- **PROBLEM DESCRIPTION**: An exact, complete copy of the entries below is required, minus any pictures.

- **RECORDS FOR PROCESSING**:
--------

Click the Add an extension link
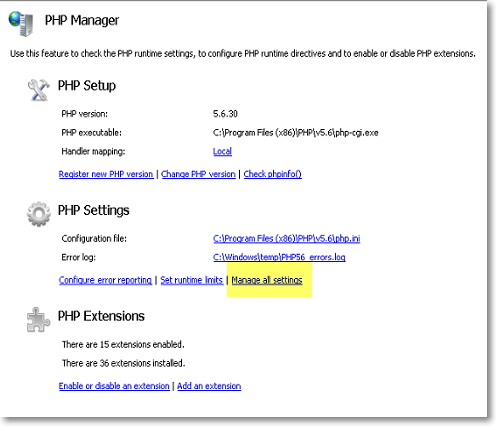The image size is (496, 426). (x=209, y=386)
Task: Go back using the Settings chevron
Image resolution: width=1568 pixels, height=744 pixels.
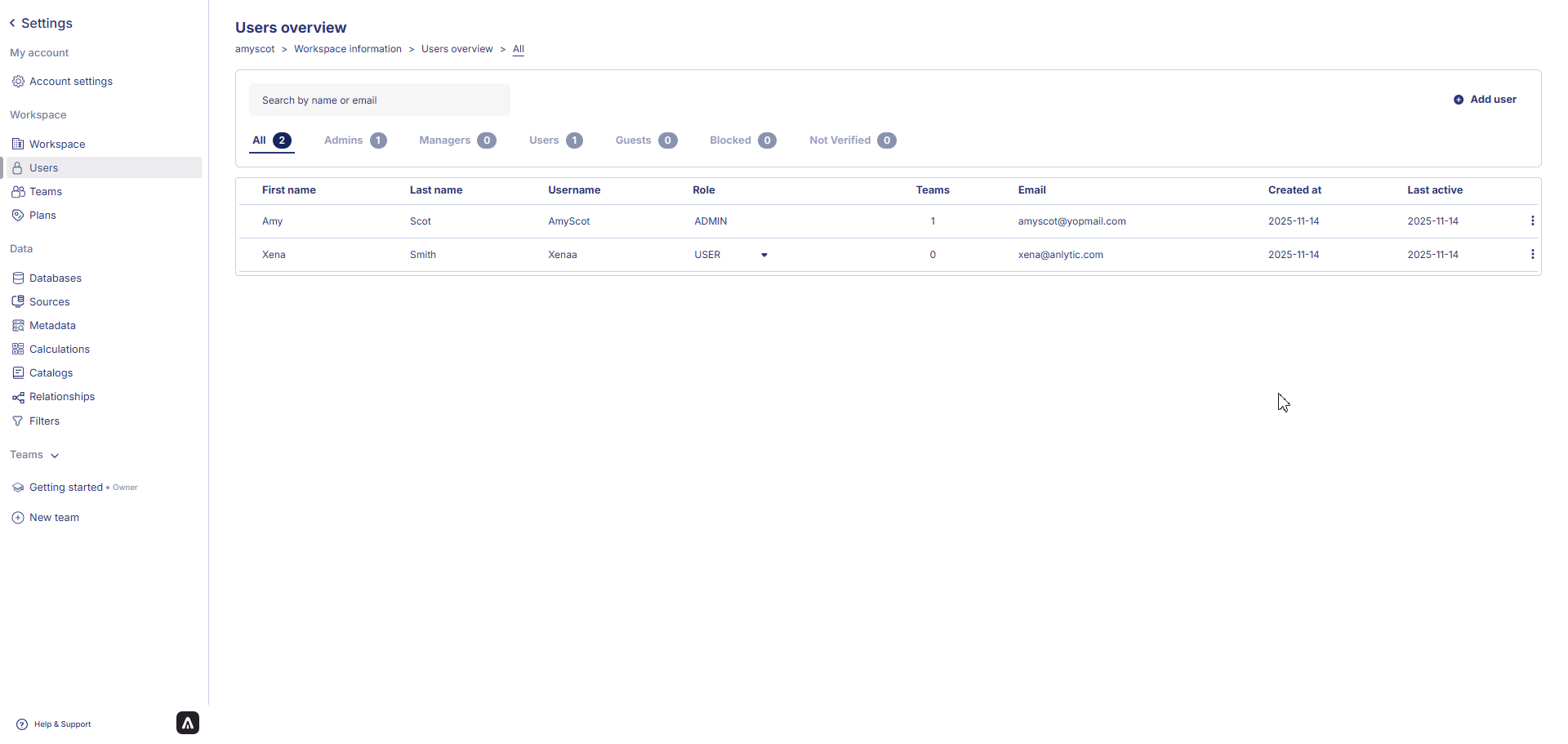Action: point(12,23)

--------

- **ANSWER SPACE**:
Click the Add an extension link
The image size is (496, 426). (x=209, y=386)
Task: Go back using the Settings chevron
Image resolution: width=1568 pixels, height=744 pixels.
Action: point(12,23)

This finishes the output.